Department of Respiratory Medicine, Saitama Medical University, 38 Morohongo, Moroyama-cho, Iruma-gun, Saitama, Japan.
Respir Res. 2011 Oct 17;12(1):138. doi: 10.1186/1465-9921-12-138.
Eosinophils play an important role in the pathogenesis of bronchial asthma and its exacerbation. Recent reports suggest the involvement of IFN-γ-inducible protein of 10 kDa (IP-10) in virus-induced asthma exacerbation. The objective of this study was to examine whether CXCR3 ligands including IP-10 modify the effector functions of eosinophils.
Eosinophils isolated from the blood of healthy donors were stimulated with CXCR3 ligands and their adhesion to rh-ICAM-1 was then measured using eosinophil peroxidase assays. The generation of eosinophil superoxide anion (O2-) was examined based on the superoxide dismutase-inhibitable reduction of cytochrome C. Eosinophil-derived neurotoxin (EDN) release was evaluated to determine whether CXCR3 ligands induced eosinophil degranulation. Cytokine and chemokine production by eosinophils was examined using a Bio-plex assay.
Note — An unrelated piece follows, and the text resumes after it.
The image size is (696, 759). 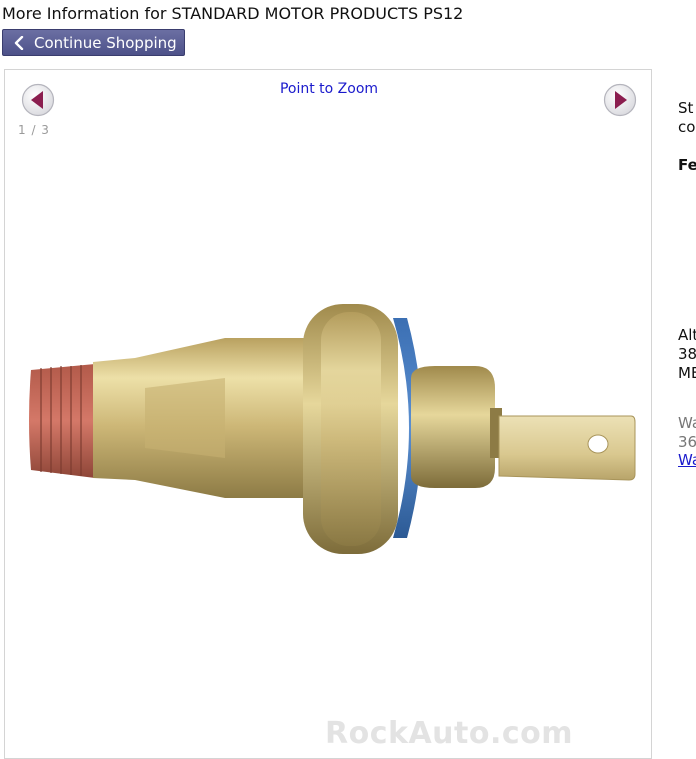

Eosinophil adhesion to ICAM-1 was significantly enhanced by IP-10, which also significantly induced eosinophil O2- generation in the presence of ICAM-1. Both the enhanced adhesion and O2- generation were inhibited by an anti-β2 integrin mAb or an anti-CXCR3 mAb. Other CXCR3 ligands, such as monokine induced by IFN-γ (Mig) and IFN-inducible T cell α chemoattractant (I-TAC), also induced eosinophil adhesion and O2- generation in the presence of ICAM-1. IP-10, but not Mig or I-TAC, increased the release of EDN. IP-10 increased the production of a number of cytokines and chemokines by eosinophils.
These findings suggest that CXCR3 ligands such as IP-10 can directly upregulate the effector functions of eosinophils. These effects might be involved in the activation and infiltration of eosinophils in the airway of asthma, especially in virus-induced asthma exacerbation.
嗜酸性粒细胞在支气管哮喘及其恶化的发病机制中起着重要作用。最近的报告表明,γ-干扰素诱导蛋白 10kDa(IP-10)参与了病毒诱导的哮喘恶化。本研究的目的是检测包括 IP-10 在内的 CXCR3 配体是否能调节嗜酸性粒细胞的效应功能。
从健康供者的血液中分离嗜酸性粒细胞,用 CXCR3 配体刺激,然后用嗜酸性粒细胞过氧化物酶测定法测定其对 rh-ICAM-1 的粘附。根据超氧化物歧化酶抑制的细胞色素 C 还原,检测嗜酸性粒细胞超氧化物阴离子(O2-)的生成。通过嗜酸性粒细胞衍生的神经毒素(EDN)释放来评估 CXCR3 配体是否诱导嗜酸性粒细胞脱颗粒。使用 Bio-plex 测定法检测嗜酸性粒细胞产生的细胞因子和趋化因子。
IP-10 显著增强了嗜酸性粒细胞对 ICAM-1 的粘附,并且在存在 ICAM-1 的情况下,还显著诱导了嗜酸性粒细胞 O2-的生成。抗β2 整合素 mAb 或抗 CXCR3 mAb 抑制了增强的粘附和 O2-生成。其他 CXCR3 配体,如 IFN-γ 诱导的单核细胞趋化蛋白(Mig)和 IFN 诱导的 T 细胞α趋化因子(I-TAC),也在存在 ICAM-1 的情况下诱导了嗜酸性粒细胞的粘附和 O2-生成。IP-10 增加了 EDN 的释放,但 Mig 或 I-TAC 则没有。IP-10 增加了嗜酸性粒细胞产生的一些细胞因子和趋化因子。
这些发现表明,CXCR3 配体,如 IP-10,可以直接上调嗜酸性粒细胞的效应功能。这些作用可能涉及到哮喘气道中嗜酸性粒细胞的激活和浸润,特别是在病毒诱导的哮喘恶化中。